#### Vorliegende Datensätze:
******************************

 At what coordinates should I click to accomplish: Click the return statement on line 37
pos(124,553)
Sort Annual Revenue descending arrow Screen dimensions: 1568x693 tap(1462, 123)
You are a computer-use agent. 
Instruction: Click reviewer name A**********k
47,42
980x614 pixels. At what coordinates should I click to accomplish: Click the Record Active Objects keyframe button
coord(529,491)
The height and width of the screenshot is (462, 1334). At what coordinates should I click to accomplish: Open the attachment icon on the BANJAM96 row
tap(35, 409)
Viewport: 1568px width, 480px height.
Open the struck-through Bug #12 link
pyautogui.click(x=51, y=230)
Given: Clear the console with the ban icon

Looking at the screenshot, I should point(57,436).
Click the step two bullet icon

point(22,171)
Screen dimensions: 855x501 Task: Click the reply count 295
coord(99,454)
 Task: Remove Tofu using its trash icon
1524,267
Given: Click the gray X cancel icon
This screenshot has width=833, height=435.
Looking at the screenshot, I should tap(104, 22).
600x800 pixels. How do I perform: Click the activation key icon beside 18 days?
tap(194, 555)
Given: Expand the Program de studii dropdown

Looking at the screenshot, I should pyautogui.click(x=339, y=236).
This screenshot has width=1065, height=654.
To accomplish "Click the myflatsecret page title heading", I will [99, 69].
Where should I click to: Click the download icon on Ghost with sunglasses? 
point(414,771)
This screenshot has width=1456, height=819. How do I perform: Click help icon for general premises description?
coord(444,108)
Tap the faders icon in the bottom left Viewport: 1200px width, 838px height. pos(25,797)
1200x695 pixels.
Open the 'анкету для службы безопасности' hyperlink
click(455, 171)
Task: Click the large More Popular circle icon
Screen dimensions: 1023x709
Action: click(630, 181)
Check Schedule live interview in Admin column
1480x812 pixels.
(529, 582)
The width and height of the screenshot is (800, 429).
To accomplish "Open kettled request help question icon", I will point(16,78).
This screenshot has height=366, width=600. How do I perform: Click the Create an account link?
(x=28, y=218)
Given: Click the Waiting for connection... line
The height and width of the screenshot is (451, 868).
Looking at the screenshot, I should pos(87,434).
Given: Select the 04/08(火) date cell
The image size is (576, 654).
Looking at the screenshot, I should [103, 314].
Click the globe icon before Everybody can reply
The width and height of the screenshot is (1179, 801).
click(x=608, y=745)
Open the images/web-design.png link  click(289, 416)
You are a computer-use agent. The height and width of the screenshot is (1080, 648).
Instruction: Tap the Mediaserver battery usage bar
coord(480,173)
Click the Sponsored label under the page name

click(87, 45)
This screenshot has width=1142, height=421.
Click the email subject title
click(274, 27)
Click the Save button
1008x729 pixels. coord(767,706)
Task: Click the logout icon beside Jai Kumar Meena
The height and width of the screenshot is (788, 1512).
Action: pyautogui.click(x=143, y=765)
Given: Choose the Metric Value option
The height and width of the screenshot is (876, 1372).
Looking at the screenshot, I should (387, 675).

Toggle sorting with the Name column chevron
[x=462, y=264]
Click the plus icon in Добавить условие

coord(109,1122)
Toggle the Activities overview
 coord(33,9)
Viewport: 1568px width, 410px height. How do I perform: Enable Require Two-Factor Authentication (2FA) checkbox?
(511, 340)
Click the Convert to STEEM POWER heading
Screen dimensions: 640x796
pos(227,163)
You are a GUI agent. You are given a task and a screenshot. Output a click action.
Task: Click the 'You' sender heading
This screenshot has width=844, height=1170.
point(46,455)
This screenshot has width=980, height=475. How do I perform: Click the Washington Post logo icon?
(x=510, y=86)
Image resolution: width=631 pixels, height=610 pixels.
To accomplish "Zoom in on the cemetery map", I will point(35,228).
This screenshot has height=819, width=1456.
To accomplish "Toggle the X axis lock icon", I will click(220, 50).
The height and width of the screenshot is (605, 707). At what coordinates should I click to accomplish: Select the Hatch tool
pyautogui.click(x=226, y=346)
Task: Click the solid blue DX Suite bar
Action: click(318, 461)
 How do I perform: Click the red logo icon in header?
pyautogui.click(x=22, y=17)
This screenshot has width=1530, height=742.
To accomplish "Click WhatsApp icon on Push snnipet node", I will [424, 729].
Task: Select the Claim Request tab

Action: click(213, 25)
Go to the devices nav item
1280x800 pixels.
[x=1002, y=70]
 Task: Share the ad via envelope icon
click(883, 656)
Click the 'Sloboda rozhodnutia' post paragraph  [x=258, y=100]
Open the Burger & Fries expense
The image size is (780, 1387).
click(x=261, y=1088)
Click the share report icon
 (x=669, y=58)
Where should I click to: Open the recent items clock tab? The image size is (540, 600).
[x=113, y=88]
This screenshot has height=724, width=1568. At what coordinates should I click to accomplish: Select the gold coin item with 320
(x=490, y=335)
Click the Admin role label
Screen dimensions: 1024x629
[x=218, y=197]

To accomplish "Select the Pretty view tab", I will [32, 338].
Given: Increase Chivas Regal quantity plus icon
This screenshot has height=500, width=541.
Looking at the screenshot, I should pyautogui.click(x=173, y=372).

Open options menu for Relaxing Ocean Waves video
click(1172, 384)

******************************

#### Ihre Aufgabe:
Aktualisieren Sie sämtliche Datensätze oben: Ersetzen Sie jedes Vorkommen von "Screen dimensions" durch "Screen size" und lassen Sie alles Übrige unverändert.

#### Ergebnis der Aufgabe:
 At what coordinates should I click to accomplish: Click the return statement on line 37
pos(124,553)
Sort Annual Revenue descending arrow Screen size: 1568x693 tap(1462, 123)
You are a computer-use agent. 
Instruction: Click reviewer name A**********k
47,42
980x614 pixels. At what coordinates should I click to accomplish: Click the Record Active Objects keyframe button
coord(529,491)
The height and width of the screenshot is (462, 1334). At what coordinates should I click to accomplish: Open the attachment icon on the BANJAM96 row
tap(35, 409)
Viewport: 1568px width, 480px height.
Open the struck-through Bug #12 link
pyautogui.click(x=51, y=230)
Given: Clear the console with the ban icon

Looking at the screenshot, I should point(57,436).
Click the step two bullet icon

point(22,171)
Screen size: 855x501 Task: Click the reply count 295
coord(99,454)
 Task: Remove Tofu using its trash icon
1524,267
Given: Click the gray X cancel icon
This screenshot has width=833, height=435.
Looking at the screenshot, I should tap(104, 22).
600x800 pixels. How do I perform: Click the activation key icon beside 18 days?
tap(194, 555)
Given: Expand the Program de studii dropdown

Looking at the screenshot, I should pyautogui.click(x=339, y=236).
This screenshot has width=1065, height=654.
To accomplish "Click the myflatsecret page title heading", I will [99, 69].
Where should I click to: Click the download icon on Ghost with sunglasses? 
point(414,771)
This screenshot has width=1456, height=819. How do I perform: Click help icon for general premises description?
coord(444,108)
Tap the faders icon in the bottom left Viewport: 1200px width, 838px height. pos(25,797)
1200x695 pixels.
Open the 'анкету для службы безопасности' hyperlink
click(455, 171)
Task: Click the large More Popular circle icon
Screen size: 1023x709
Action: click(630, 181)
Check Schedule live interview in Admin column
1480x812 pixels.
(529, 582)
The width and height of the screenshot is (800, 429).
To accomplish "Open kettled request help question icon", I will point(16,78).
This screenshot has height=366, width=600. How do I perform: Click the Create an account link?
(x=28, y=218)
Given: Click the Waiting for connection... line
The height and width of the screenshot is (451, 868).
Looking at the screenshot, I should pos(87,434).
Given: Select the 04/08(火) date cell
The image size is (576, 654).
Looking at the screenshot, I should [103, 314].
Click the globe icon before Everybody can reply
The width and height of the screenshot is (1179, 801).
click(x=608, y=745)
Open the images/web-design.png link  click(289, 416)
You are a computer-use agent. The height and width of the screenshot is (1080, 648).
Instruction: Tap the Mediaserver battery usage bar
coord(480,173)
Click the Sponsored label under the page name

click(87, 45)
This screenshot has width=1142, height=421.
Click the email subject title
click(274, 27)
Click the Save button
1008x729 pixels. coord(767,706)
Task: Click the logout icon beside Jai Kumar Meena
The height and width of the screenshot is (788, 1512).
Action: pyautogui.click(x=143, y=765)
Given: Choose the Metric Value option
The height and width of the screenshot is (876, 1372).
Looking at the screenshot, I should (387, 675).

Toggle sorting with the Name column chevron
[x=462, y=264]
Click the plus icon in Добавить условие

coord(109,1122)
Toggle the Activities overview
 coord(33,9)
Viewport: 1568px width, 410px height. How do I perform: Enable Require Two-Factor Authentication (2FA) checkbox?
(511, 340)
Click the Convert to STEEM POWER heading
Screen size: 640x796
pos(227,163)
You are a GUI agent. You are given a task and a screenshot. Output a click action.
Task: Click the 'You' sender heading
This screenshot has width=844, height=1170.
point(46,455)
This screenshot has width=980, height=475. How do I perform: Click the Washington Post logo icon?
(x=510, y=86)
Image resolution: width=631 pixels, height=610 pixels.
To accomplish "Zoom in on the cemetery map", I will point(35,228).
This screenshot has height=819, width=1456.
To accomplish "Toggle the X axis lock icon", I will click(220, 50).
The height and width of the screenshot is (605, 707). At what coordinates should I click to accomplish: Select the Hatch tool
pyautogui.click(x=226, y=346)
Task: Click the solid blue DX Suite bar
Action: click(318, 461)
 How do I perform: Click the red logo icon in header?
pyautogui.click(x=22, y=17)
This screenshot has width=1530, height=742.
To accomplish "Click WhatsApp icon on Push snnipet node", I will [424, 729].
Task: Select the Claim Request tab

Action: click(213, 25)
Go to the devices nav item
1280x800 pixels.
[x=1002, y=70]
 Task: Share the ad via envelope icon
click(883, 656)
Click the 'Sloboda rozhodnutia' post paragraph  [x=258, y=100]
Open the Burger & Fries expense
The image size is (780, 1387).
click(x=261, y=1088)
Click the share report icon
 (x=669, y=58)
Where should I click to: Open the recent items clock tab? The image size is (540, 600).
[x=113, y=88]
This screenshot has height=724, width=1568. At what coordinates should I click to accomplish: Select the gold coin item with 320
(x=490, y=335)
Click the Admin role label
Screen size: 1024x629
[x=218, y=197]

To accomplish "Select the Pretty view tab", I will [32, 338].
Given: Increase Chivas Regal quantity plus icon
This screenshot has height=500, width=541.
Looking at the screenshot, I should pyautogui.click(x=173, y=372).

Open options menu for Relaxing Ocean Waves video
click(1172, 384)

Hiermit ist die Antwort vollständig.